You won’t see Roger Ailes in the retrospectives, but his abuse of women, his leg cam, his paranoia, his rage; it’s what translated into the network that exists today. Full of rage, anger. It’s the whitelash on TV, although, often delivered with a smile. Ailes also brought us Donald Trump.

Do you know what you won’t see in any CNN retrospectives? How they helped Saddam Hussein peddle propaganda, how they tried to defame a teen as a racist and were forced to pay him money, how both Cuomo and Lemon were accused of sexual assault and weren’t fired, how boss Jeff Zucker has torn down the company and its reputation, or how they’ve eviscerated journalistic ethics.

And speaking of Zucker’s handiwork, Stelter said Fox brought us Trump but it was Zucker who made him a household name with his Apprentice show on NBC. That’s not to mention how they flooded their coverage of the 2016 GOP primary with Trump.

And as he was wrapping up his vapid rant, Stelter equated Fox News to a tool of arsonists, declaring: “…the political science research is clear: Fox is not just a mirror, it’s an accelerant.” He then touted the coming release of another anti-Fox News book “The Brainwashing of My Dad and it’s about exactly what you think.” “For the families who feel they have been torn apart by Fox, this week is not a happy anniversary,” he squeaked.

In reality, it’s the leftist kids who just can’t accept the fact that their parents had different opinions and were rabid enough to ruin their relationship over it.

Brian Stelter’s ridiculous monologue railing against Fox News was made possible because of lucrative sponsorships from Blue Cross Blue Shield and Salonpas. Their contact information is linked so you can tell them about the biased news they fund.
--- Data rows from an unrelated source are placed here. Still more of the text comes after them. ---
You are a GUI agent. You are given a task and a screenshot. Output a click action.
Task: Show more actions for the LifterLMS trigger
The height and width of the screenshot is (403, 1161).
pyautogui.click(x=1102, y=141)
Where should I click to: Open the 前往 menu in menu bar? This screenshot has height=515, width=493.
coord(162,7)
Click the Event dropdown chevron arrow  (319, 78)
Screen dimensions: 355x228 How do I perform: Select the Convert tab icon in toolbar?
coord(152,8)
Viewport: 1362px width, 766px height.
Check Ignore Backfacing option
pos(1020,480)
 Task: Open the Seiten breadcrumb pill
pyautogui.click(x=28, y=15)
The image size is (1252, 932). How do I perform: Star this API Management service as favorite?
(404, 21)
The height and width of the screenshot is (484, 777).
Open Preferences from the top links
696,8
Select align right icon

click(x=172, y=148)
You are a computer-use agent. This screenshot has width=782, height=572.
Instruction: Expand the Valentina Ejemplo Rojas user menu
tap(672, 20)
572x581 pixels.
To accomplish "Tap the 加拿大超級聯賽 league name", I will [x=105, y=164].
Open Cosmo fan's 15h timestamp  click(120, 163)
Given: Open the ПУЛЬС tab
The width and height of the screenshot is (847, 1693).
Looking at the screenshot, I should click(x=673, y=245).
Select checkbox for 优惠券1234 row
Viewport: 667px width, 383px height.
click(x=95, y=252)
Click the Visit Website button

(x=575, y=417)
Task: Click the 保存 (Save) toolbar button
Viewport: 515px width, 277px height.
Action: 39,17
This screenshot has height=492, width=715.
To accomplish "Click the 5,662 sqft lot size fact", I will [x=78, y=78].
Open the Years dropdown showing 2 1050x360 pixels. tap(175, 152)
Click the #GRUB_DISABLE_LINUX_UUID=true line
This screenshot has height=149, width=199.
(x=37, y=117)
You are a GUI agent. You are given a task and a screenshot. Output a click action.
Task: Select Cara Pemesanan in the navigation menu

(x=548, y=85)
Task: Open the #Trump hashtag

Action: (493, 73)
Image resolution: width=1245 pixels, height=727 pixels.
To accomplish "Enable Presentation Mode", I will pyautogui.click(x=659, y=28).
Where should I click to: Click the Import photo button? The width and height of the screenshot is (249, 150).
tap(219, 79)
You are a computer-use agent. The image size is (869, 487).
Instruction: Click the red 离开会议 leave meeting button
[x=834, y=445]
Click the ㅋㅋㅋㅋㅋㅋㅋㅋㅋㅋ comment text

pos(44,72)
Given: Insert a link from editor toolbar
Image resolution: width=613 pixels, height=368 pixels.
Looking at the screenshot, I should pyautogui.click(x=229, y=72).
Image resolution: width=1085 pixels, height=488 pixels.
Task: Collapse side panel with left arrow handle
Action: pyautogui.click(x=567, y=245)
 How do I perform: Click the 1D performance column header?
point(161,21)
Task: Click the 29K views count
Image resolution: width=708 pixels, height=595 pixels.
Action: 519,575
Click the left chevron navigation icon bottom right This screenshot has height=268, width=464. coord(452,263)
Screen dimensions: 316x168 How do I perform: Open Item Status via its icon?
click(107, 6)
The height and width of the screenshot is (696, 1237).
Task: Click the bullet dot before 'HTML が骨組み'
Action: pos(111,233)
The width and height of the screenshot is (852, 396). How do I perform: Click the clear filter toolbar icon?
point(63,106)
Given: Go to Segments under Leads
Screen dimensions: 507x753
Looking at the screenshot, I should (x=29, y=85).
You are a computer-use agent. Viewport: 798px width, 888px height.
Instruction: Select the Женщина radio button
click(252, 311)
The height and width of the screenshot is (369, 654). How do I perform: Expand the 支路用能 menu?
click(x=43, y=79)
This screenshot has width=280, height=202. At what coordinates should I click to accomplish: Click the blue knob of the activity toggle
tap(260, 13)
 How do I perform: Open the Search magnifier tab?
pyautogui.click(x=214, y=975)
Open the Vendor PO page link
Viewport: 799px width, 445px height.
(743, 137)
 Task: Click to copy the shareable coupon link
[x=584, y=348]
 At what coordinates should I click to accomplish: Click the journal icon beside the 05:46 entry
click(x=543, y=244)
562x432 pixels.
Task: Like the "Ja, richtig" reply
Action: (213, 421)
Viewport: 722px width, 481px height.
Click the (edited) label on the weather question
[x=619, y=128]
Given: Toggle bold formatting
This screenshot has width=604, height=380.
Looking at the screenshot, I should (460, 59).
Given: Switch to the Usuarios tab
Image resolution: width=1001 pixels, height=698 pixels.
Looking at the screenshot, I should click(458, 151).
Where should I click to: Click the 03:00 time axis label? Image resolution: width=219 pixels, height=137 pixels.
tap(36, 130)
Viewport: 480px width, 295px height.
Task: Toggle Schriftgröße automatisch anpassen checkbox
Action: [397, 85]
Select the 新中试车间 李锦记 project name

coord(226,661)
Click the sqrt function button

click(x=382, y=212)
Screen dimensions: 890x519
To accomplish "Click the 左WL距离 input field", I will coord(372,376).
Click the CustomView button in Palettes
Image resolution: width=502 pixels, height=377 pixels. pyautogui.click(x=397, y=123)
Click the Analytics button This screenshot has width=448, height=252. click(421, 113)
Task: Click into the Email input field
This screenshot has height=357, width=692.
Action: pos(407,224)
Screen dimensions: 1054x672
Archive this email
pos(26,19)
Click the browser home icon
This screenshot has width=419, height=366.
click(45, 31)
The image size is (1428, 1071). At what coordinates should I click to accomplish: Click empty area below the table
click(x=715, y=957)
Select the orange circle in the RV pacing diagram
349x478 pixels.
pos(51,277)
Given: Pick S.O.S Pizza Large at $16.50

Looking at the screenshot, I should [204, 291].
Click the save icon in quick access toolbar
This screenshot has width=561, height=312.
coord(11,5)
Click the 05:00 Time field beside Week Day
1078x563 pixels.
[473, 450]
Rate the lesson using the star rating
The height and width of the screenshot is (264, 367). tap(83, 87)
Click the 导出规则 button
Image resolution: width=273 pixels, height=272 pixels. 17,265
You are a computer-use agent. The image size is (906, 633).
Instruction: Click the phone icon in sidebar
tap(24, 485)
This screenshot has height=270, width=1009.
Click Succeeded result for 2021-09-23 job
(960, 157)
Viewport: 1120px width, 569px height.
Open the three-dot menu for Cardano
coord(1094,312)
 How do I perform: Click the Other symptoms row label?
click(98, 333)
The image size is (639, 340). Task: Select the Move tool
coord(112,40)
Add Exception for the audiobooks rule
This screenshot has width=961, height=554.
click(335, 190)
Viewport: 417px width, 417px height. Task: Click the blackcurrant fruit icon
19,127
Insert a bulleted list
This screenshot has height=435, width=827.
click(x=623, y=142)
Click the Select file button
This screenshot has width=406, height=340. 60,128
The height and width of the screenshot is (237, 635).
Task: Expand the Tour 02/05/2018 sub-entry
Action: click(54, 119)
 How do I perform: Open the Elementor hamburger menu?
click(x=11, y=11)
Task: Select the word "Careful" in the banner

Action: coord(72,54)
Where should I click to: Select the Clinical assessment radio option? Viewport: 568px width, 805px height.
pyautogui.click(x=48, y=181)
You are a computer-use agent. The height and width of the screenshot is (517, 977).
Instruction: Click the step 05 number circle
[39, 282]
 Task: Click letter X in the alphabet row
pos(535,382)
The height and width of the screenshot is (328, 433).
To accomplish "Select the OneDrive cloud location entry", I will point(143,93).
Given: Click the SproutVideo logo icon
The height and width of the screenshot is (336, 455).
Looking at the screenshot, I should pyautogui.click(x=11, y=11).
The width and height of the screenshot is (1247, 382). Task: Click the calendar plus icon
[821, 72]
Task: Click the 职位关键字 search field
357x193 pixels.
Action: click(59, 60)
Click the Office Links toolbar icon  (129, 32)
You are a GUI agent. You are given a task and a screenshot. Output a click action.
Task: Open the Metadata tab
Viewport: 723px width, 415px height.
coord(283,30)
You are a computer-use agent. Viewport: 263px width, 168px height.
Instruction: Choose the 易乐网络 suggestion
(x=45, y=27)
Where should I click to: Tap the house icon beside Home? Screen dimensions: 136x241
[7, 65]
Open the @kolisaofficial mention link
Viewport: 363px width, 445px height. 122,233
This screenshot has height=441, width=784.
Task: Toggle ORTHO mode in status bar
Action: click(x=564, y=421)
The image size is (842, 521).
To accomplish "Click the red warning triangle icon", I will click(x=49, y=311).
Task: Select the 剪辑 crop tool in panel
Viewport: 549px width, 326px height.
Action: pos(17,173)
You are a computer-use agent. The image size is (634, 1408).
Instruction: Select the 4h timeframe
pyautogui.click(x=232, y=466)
The transcript is below, click “expand” to read:

CNN’s Reliable Sources
October 3, 2021
11:58:42 a.m. Eastern

BRIAN STELTER: You’ll probably hear a lot about Fox News this week. The network is turning 25 and running lots of commercials celebrating its birthday. But you won’t hear any honest assessment of Fox on Fox of how the network has changed America. So, let’s size it up for a minute before we go.

Fox wasn’t always the political beast it is today. As the first co-host of the morning show that became Fox & Friends told me for my book Hoax, “It was not very political at all. I was not very political and neither was the show back then. It was pop culture sprinkled with the day’s news.”

But the network evolved or devolved into the beating heart of the GOP, a heart with clogged arteries and weak muscles. It’s the network that brought us inspirational stories about the military and middle America, but also smothering patriotism after 9/11, and a portrayal of the U.S.A. that seems stuck in a time warp.

Fox is the network that brought us Megyn Kelly, and Jesse Waters, and Greg Gutfeld, and Tomi Lahren, and Shep Smith narrating a llama chase. I mean, that was fun. I’ll never forget the llamas.

But for all the fun, there’s so much darkness in Fox’s history. You won’t see Roger Ailes in the retrospectives, but his abuse of women, his leg cam, his paranoia, his rage; it’s what translated into the network that exists today. Full of rage, anger. It’s the whitelash on TV, although, often delivered with a smile. Ailes also brought us Donald Trump.

Executives might say they’re merely holding a mirror up to America’s divisions, but the political science research is clear: Fox is not just a mirror, it’s an accelerant. There’s a new book coming out about this on Tuesday, it’s called The Brainwashing of My Dad and it’s about exactly what you think.

For the families who feel they have been torn apart by Fox, this week is not a happy anniversary.